» WORK TO COMPLETE:
A. Output the passage on university spinout funds from "The profound impact" up to and including "with £50m of capital.".
B. For each statement below, say yes or no according to the passage on university spinout funds, and quote the words of the passage that decide it. (i) Oxford Sciences Innovation was formed in 2015 with an initial investment of £350m. (ii) University College London formed its technology fund in 2013. (iii) Seed investment activity at Oxford rose to £52.6m.

» PASSAGE FOR REVIEW:
==============================

The largest of these funds is Oxford Sciences Innovation (OSI)[iii], formed in 2015 with an initial investment of £350m, which expanded to £580m last year[iv]. OSI focuses solely on investing in early stage spinouts emerging from Oxford University.
The profound impact it has had on the number of spinouts emanating from Oxford has been transformative for our innovation ecosystem. Since OSI’s launch, Oxford University has more than doubled the number of spinouts it formed in 2016, increasing year-on-year from 10 to 21, with a five-fold increase in seed investment activity in the same period, rising from £9.5m in 2015 to £52.6m[v].
Over £30m of this came from OSI, illustrating the powerful stimulatory effect that the fund has had. This large influx of capital means that research, which would otherwise have languished in laboratories, is now benefiting from focused and substantial investments.
Other universities have attracted similar independent funds. University College London formed the UCL Technology fund in 2016 with £50m[vi]. Cambridge University formed Cambridge Innovation Capital (CIC) back in 2013 with £50m of capital.

==============================

» DATA BELOW:
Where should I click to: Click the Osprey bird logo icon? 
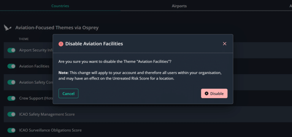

==============================

» SOLUTIONS BELOW:
A.
The profound impact it has had on the number of spinouts emanating from Oxford has been transformative for our innovation ecosystem. Since OSI’s launch, Oxford University has more than doubled the number of spinouts it formed in 2016, increasing year-on-year from 10 to 21, with a five-fold increase in seed investment activity in the same period, rising from £9.5m in 2015 to £52.6m[v].
Over £30m of this came from OSI, illustrating the powerful stimulatory effect that the fund has had. This large influx of capital means that research, which would otherwise have languished in laboratories, is now benefiting from focused and substantial investments.
Other universities have attracted similar independent funds. University College London formed the UCL Technology fund in 2016 with £50m[vi]. Cambridge University formed Cambridge Innovation Capital (CIC) back in 2013 with £50m of capital.

B.
(i) Yes: "formed in 2015 with an initial investment of £350m"
(ii) No: "University College London formed the UCL Technology fund in 2016 with £50m"
(iii) Yes: "rising from £9.5m in 2015 to £52.6m"